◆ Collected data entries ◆

══════════════════════════════

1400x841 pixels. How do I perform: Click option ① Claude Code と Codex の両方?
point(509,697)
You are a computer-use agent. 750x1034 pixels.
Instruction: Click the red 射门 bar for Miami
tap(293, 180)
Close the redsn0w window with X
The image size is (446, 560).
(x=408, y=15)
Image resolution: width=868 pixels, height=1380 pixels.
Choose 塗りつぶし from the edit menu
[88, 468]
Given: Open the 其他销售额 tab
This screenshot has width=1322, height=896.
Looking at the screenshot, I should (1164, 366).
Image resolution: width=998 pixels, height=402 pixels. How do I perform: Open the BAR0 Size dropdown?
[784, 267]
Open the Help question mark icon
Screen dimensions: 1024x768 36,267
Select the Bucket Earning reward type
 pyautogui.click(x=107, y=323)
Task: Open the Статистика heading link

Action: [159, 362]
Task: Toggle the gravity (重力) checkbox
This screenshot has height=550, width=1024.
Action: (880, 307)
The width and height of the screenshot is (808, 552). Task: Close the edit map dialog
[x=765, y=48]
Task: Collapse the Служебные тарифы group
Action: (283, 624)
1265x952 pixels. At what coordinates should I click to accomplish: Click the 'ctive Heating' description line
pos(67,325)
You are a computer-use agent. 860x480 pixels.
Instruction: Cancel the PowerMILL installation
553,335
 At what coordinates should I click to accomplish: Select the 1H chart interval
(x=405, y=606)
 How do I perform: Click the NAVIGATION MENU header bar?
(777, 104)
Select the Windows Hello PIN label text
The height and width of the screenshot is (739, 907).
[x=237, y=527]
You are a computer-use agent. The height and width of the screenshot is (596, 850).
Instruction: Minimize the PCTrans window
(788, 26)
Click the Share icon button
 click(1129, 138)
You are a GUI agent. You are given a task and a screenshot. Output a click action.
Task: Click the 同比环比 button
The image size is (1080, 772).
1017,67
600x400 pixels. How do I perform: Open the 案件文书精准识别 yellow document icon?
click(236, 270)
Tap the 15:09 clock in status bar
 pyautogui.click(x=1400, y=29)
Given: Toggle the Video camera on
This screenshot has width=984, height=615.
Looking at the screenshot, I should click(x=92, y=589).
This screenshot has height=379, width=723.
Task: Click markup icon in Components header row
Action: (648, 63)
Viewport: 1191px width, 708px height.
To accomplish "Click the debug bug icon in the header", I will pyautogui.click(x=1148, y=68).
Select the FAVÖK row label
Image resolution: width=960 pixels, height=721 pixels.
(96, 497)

══════════════════════════════

◆ WORK ORDER ◆
Some lines in the data above may hold the word "agent". Say how many, with no other words.

◆ ANSWER BELOW ◆
4